Trowa looked down at his beer and then over at Heero. "I think its time to switch to something stronger. How's that ... whatever it is... you're drinking?"

Heero waved the bartender over and asked for a second sake cup. "As good as you can get on this coast." Heero said as he poured the other cup full of the hot clear alcohol and topped off his own. He picked up his own cup and downed it, and Trowa followed suit.  
"Damn!" Trowa gagged. "That tastes like hot pen ink! But what a kick!"

"Drink enough and I promise you won't care about the taste any more." Heero said with a smile.

"So this is how the perfect solder chases off the demons." Trowa said, looking over the ceramic cup he was about to take a slower sip.  
"One has to do something to occupy the evenings."

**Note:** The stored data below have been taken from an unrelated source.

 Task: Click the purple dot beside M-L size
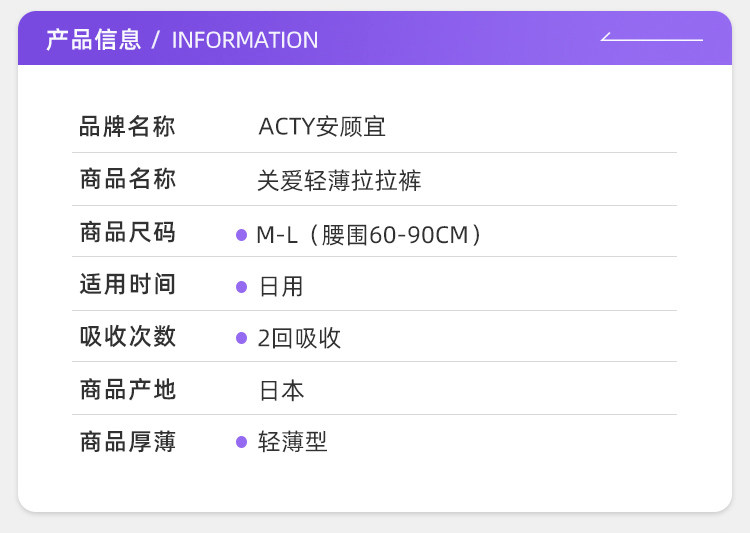(241, 235)
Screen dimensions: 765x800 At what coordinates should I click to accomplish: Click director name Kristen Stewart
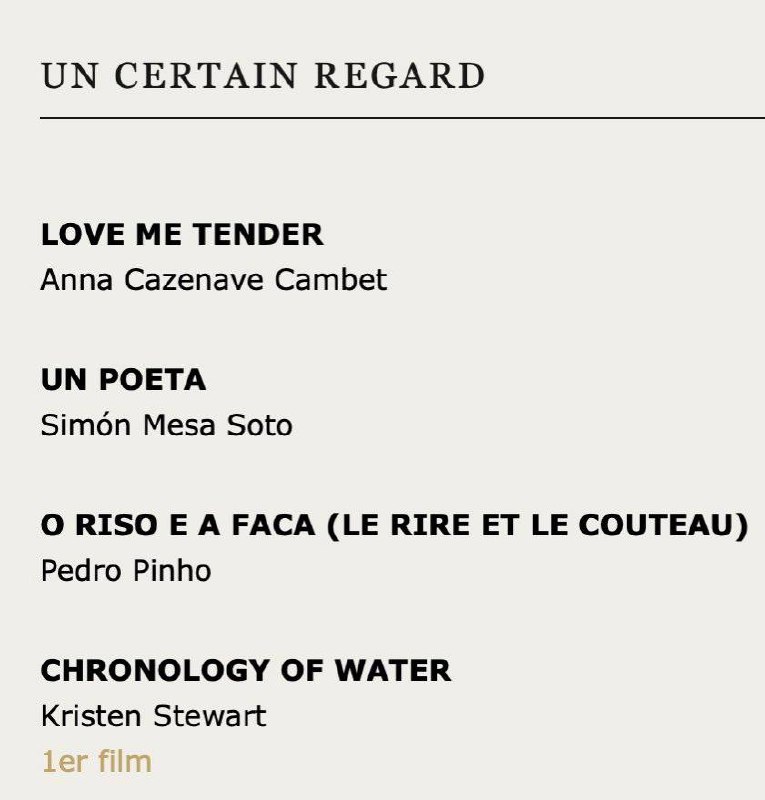tap(154, 715)
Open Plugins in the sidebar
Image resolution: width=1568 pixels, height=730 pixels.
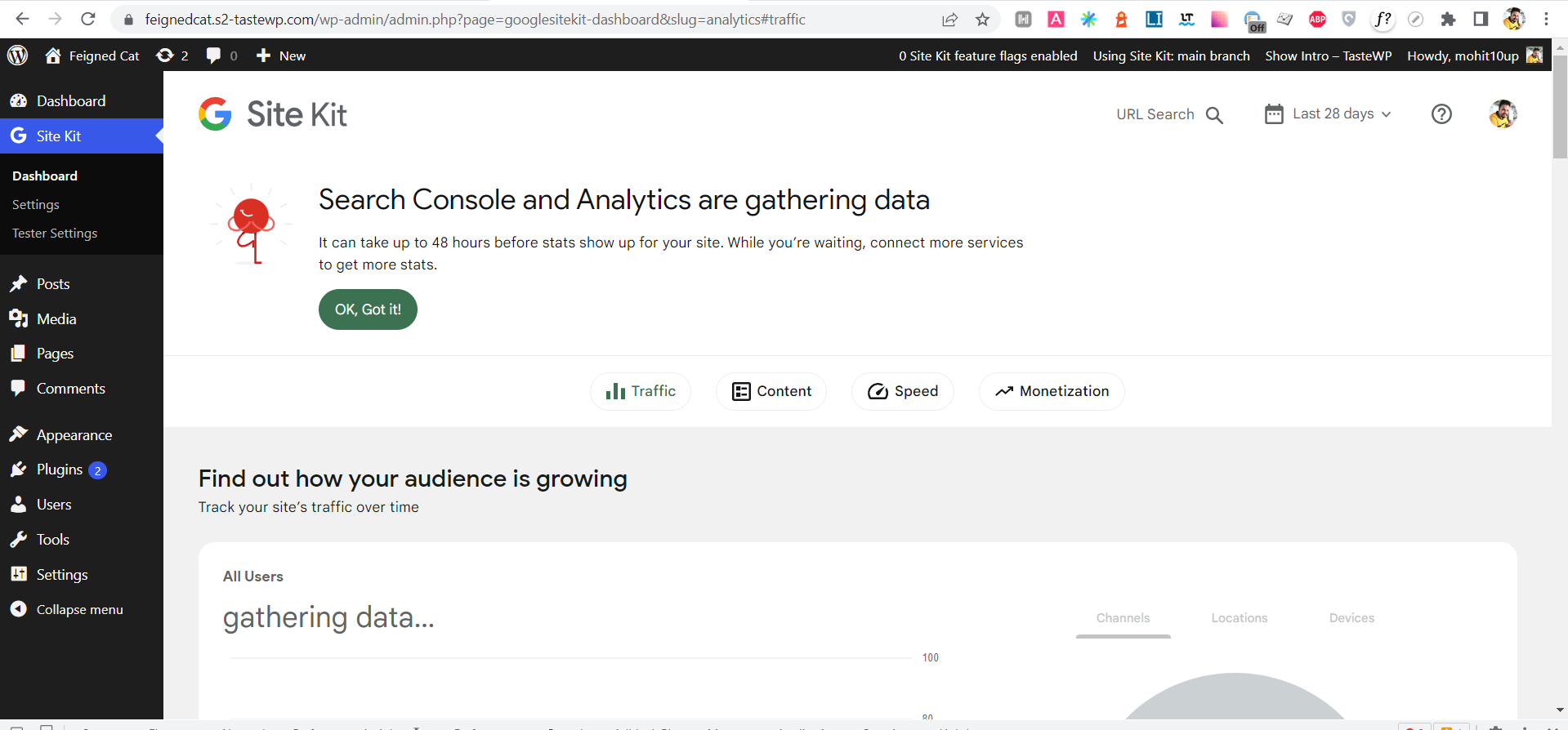[x=59, y=470]
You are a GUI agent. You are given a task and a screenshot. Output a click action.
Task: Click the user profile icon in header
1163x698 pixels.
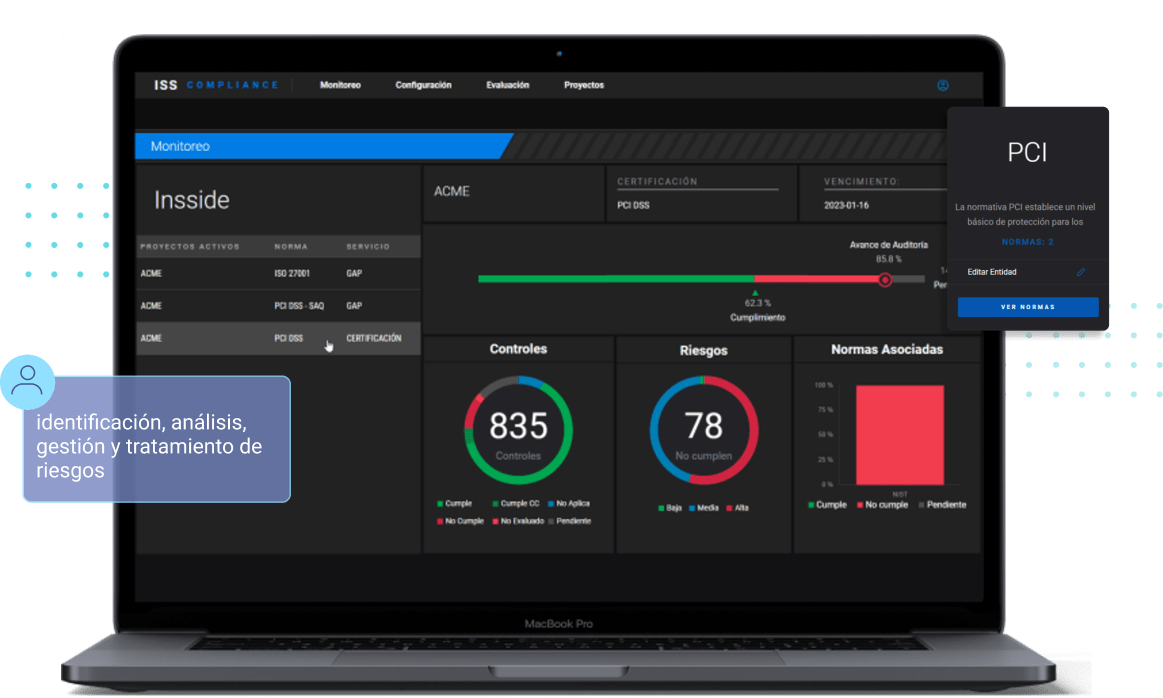tap(942, 85)
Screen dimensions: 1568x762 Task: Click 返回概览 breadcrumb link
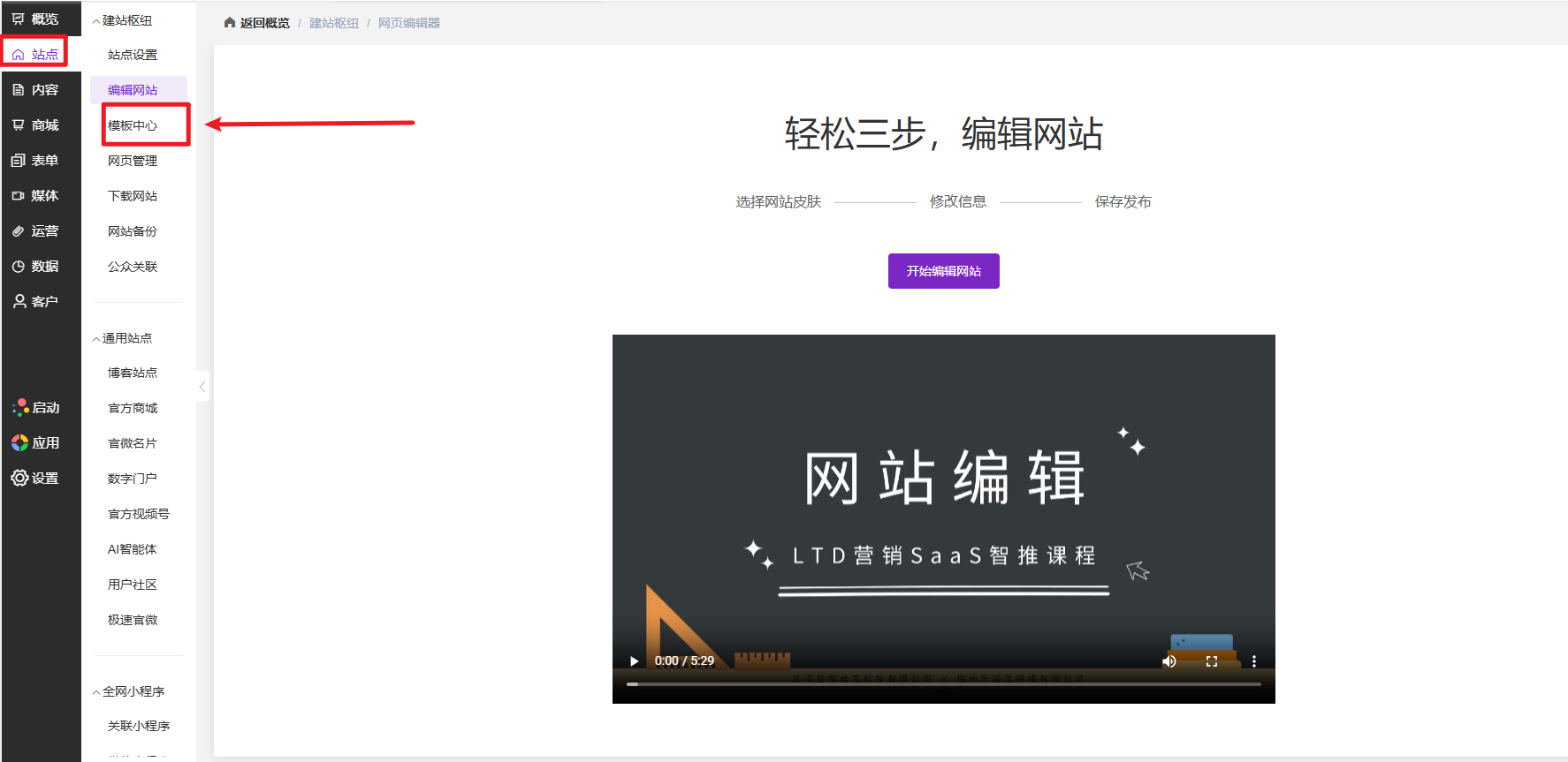pyautogui.click(x=264, y=23)
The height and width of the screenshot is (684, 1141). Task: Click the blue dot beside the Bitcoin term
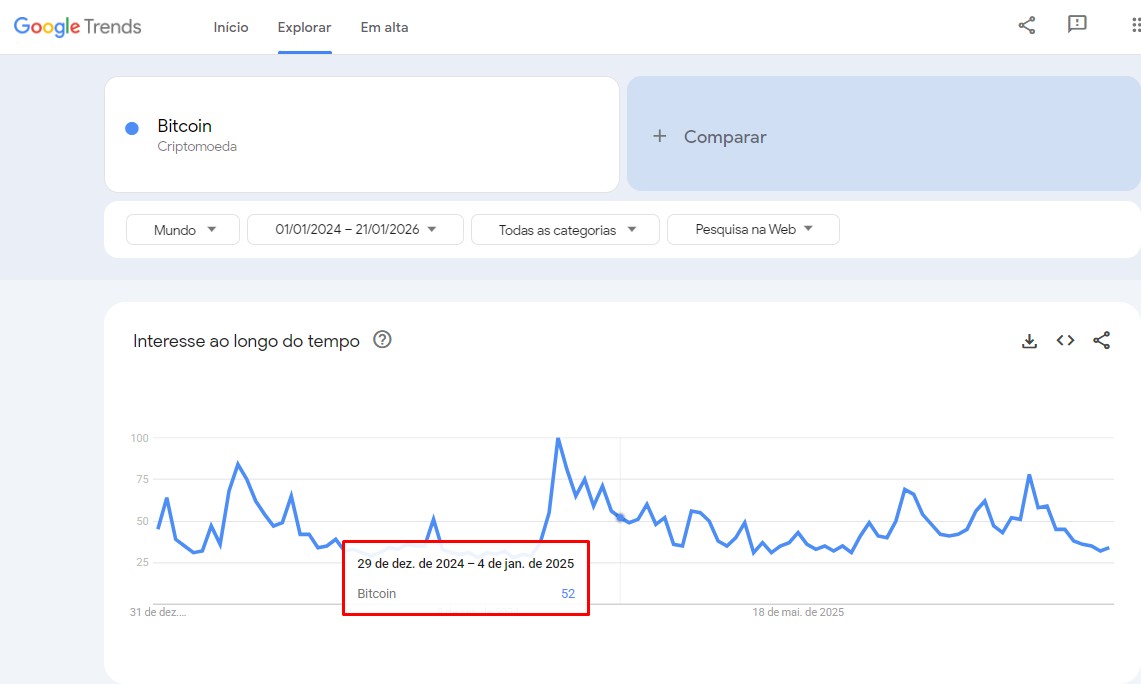(x=131, y=126)
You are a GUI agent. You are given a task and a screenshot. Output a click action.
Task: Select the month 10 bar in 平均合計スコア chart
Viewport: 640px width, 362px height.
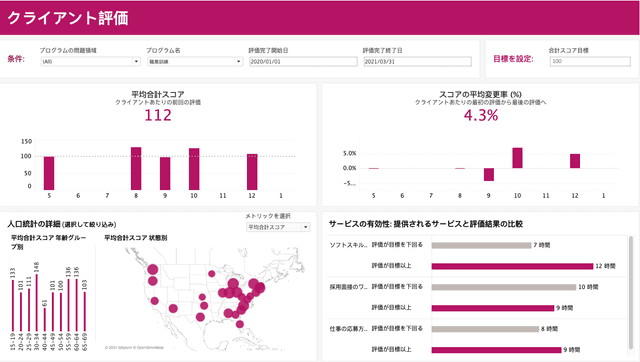194,169
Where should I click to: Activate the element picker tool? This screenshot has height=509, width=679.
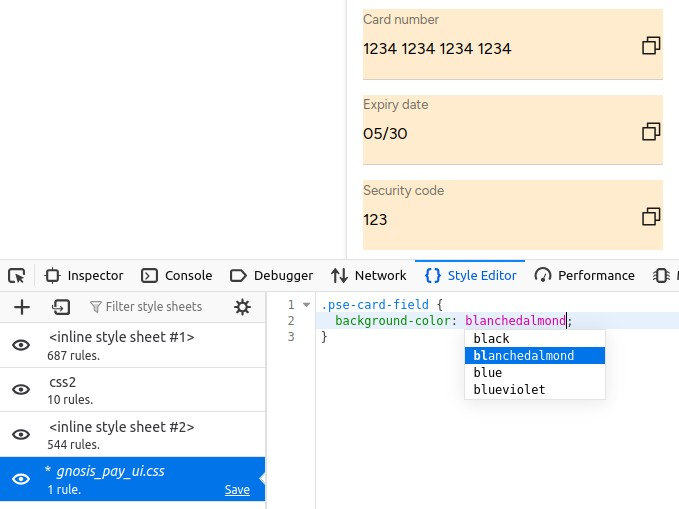point(17,276)
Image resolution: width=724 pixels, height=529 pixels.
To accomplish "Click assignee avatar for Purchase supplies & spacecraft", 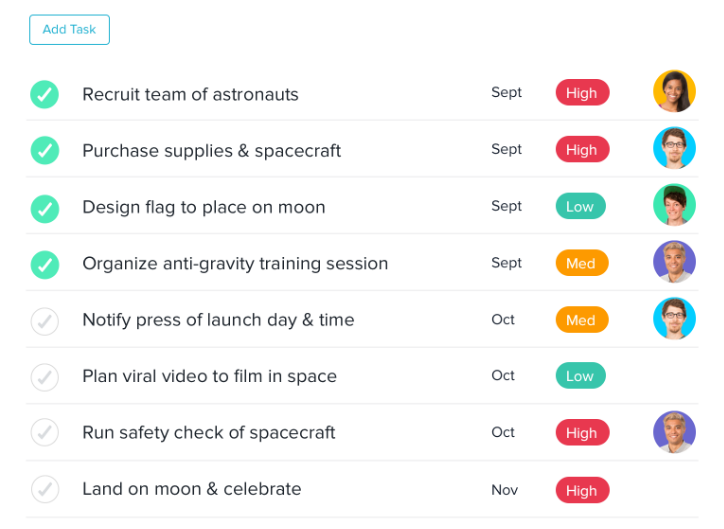I will [674, 148].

Trowa finished the second cup full. "I agree completely."

Heero smiled, and poured the third round.

* * *

Heero had no idea how much later it was, only that the club still had a nearly full crowd and that he was about halfway through the third bottle of hot sake that he was sharing with Trowa. The flow of people moved constantly behind their heads, inches away usually, and Heero had paid little attention to them for most of the evening. He had let his mind wander again, thoughts loss in the sea of sound.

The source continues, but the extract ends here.